Copy the lines below that contain "dimensions".

** Opening INFORMATION SUPPLIED block **

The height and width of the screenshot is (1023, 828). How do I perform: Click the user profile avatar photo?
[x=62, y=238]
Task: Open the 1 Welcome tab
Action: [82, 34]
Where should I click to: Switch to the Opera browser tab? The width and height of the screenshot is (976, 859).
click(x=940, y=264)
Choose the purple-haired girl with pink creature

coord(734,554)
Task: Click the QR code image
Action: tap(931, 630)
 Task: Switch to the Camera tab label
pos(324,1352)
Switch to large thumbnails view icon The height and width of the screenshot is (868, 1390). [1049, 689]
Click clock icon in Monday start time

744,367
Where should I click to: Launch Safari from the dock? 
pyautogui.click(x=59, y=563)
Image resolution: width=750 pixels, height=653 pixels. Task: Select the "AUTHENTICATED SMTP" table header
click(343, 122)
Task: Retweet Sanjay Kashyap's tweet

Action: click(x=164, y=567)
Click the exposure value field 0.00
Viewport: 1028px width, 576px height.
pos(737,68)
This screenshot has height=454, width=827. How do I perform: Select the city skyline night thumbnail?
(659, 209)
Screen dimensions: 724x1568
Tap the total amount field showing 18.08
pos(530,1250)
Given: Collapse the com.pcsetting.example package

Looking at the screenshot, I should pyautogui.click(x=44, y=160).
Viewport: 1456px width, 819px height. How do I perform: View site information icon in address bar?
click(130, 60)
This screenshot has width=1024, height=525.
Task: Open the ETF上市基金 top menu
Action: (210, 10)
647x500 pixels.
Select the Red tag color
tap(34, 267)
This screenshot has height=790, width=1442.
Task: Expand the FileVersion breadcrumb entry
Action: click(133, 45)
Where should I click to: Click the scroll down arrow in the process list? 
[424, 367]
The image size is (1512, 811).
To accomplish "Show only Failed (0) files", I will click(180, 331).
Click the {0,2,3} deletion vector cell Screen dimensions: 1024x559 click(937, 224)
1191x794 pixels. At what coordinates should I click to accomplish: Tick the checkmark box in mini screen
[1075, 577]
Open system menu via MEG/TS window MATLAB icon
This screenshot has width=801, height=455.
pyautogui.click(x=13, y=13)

** Closing INFORMATION SUPPLIED block **

> _EXPECTED OUTPUT_:
Screen dimensions: 724x1568
Click the {0,2,3} deletion vector cell Screen dimensions: 1024x559 click(937, 224)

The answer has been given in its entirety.